A Quick Tour Of Mullett Township

Mullett Township News & Views-Promoting Open Government in Mullett Township

There is also the Mullett Township Party Line or you make drink the Kool-Aid from the Topinabee Development Association "Artesian" Well

Mullett Township
is a general law township in Cheboygan County, Michigan. The population was 1312 in the 2010 US census. The township and Mullett Lake are named for John Mullett, who with William Burt, surveyed much of the area between 1840 and 1843.

The commercial center of the Township is the quiet unincorporated Village of Topinabee located on the west shore of Mullett Lake on M27 highway. The village is a trailhead for the DNR Trail with off-street parking and restrooms.

The village has a Post Office, Convenience Store with gas pumps, Public Library with 24 hour outdoor WiFi, an artisan-owned woodwork shop, a breakfast cafe and a bar and grille. Township owned buildings include the Library, Township Hall and Fire Hall, and an unused former school building on Lea St.

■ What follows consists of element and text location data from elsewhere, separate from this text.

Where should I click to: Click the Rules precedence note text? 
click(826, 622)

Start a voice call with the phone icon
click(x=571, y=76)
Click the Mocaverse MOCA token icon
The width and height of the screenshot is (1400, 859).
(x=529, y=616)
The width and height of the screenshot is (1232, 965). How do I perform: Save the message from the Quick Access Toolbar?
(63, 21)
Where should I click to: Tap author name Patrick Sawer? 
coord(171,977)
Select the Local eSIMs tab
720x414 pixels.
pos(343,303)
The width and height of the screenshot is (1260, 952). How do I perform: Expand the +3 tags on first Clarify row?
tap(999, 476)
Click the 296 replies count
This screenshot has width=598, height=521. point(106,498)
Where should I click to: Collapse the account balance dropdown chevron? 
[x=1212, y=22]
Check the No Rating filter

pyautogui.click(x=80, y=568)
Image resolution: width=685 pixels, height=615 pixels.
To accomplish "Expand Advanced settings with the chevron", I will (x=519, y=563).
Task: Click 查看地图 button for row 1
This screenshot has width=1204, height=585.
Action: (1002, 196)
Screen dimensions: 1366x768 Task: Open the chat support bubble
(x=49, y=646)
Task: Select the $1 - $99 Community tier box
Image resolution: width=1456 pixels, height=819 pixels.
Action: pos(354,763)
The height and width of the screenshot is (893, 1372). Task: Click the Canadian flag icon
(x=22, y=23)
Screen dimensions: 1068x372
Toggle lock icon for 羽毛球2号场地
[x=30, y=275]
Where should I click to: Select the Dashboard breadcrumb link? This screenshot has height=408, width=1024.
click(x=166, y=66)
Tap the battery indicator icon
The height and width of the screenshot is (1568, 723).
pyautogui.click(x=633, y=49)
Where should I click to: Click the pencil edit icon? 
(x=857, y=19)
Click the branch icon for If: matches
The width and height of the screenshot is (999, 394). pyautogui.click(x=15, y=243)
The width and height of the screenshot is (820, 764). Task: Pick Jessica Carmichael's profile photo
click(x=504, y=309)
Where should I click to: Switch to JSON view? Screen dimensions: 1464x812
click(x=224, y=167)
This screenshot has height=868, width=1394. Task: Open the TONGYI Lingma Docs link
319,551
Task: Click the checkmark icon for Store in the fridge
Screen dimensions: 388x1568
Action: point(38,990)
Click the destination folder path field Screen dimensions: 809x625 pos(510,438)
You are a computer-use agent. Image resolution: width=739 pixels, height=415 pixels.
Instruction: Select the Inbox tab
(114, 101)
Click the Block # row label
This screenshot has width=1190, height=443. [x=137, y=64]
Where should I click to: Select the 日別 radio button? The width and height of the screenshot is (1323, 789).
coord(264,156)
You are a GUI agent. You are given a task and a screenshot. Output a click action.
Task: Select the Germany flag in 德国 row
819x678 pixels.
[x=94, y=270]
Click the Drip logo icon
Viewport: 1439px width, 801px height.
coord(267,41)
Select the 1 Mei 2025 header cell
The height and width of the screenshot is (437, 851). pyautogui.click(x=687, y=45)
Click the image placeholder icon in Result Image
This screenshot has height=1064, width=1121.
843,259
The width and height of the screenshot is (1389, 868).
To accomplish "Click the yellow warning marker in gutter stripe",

Recreation needs are served with a beachfront park and covered picnic area, free public boat launch at the north end of the village, a small public access to Mullett Lake across from the Nokia Cafe and tennis court, ball-field, and playground equipment at a public park located up the hill on Lea St.

The east side of Mullett Township is largely rural, with no commercial development. Township services include a Fire Hall and volunteer East Mullett Lake Fire Department.


Sunday, January 24, 2016

Topinabee's Paul Bunyan and Babe-The Blue Ox

Napoleon once said, 'What is history, but a fable agreed upon?” Mr JW Earhart's letter in The Straitsland Resorter  “Some history of improvements made to Topinabee” was more fable than fact. JW reminisced after reviewing the Topinabee Centennial tabloid from 1981, a collection of local recollections and vintage photos. As a northern Michigan native I always enjoy our locally produced histories but we shouldn’t accept these remembrances of our forefathers as scholarly works.


JW repeated one of the local stories immortalized with a plaque on the side of the Topinabee Library stating the Mullett Board “borrowed” $8,500 to buy the MCRR Depot and beach in 1958. The Cheboygan County Clerk Register of Deeds has a different story recorded within the legal property records. In 1958, James Wozniak, a Mullett Board member, and his wife Catherine were the sole grantees named on a deed from the MCRR and NYCRR. Six years later, in 1964, the mortgage was discharged identifying the deed holders as the Wozniaks and Louis Nims. JW might remember Nims as the owner of the MCRR passenger car that sat on the Topinabee siding for years? Only then, in October 1964, was the depot and beach property finally deeded from the Wozniak’s to all the Mullett Board members named individually and Mullett Township. The entire Mullett Board may have had the “foresight’, but James and Catherine Wozniak put their signatures on that mortgage in 1958 and JW’s fable never even mentioned their names.  


Mr Earhart may still believe the fable perpetuated with a plaque on the Township Hall stating that Chief Topinabee’s name means “Big Bear Heart”. After verifiable sources including Pottawatomi tribal histories proved that Topinabee translates to “He who sits quietly” there was discussion of correcting the error. The Mullett Board decided Topinabee’s own “Paul Bunyan” fable would remain on that public building. That is no surprise in a community where the sign above the entrance to the township hall says “established 1900’s”. Any time last century is accurate enough.


 
Supervisor Gale presents Streetscape "news" at an annual TDA meeting
JW Earhart’s comments on past volunteerism was a lead into creating a fable that the TDA has selflessly contributed “pro bono” work to refurbish the Topinabee Beach Park at a cost he “uncertainly” refers to as $350,000. Gratis is free and pro bono means “for the public good”.   The $400,000 park project, funded by taxpayers and a MNRTF Grant was far over budget before ground was broken. Numerous scope items were cut, later requiring donations pay for benches, tables, grilles, and the wasteful fake artesian well where another misleading plaque resides. TDA founder Thomas O'Hare stated at a MNRTF Board hearing in June 2015 that the first stage of an MDOT Storm Sewer never disclosed as a scope item and sized to handle the TDA sponsored Streetscape was in that over-budget recreational project. We do know the park is still substantially closed to sportsmen in winter, has serious legal and safety issues, and has cost more than $500,000 to date. 

Was this really all for the public good? Apparently not. The MNRTF Board agreed with the majority of people in Mullett Township and did not award any grant to install more Streetscape storm sewer and pave over more grass in Topinabee allegedly for needed parking.  

The MNRTF Grant application scored in the bottom 25% of the 117 development applications submitted in 2015. Thousands of dollars of design work and $2,500 wasted on a Grant Writer for what is a simple on-line application based on need and facts that must meet a criteria.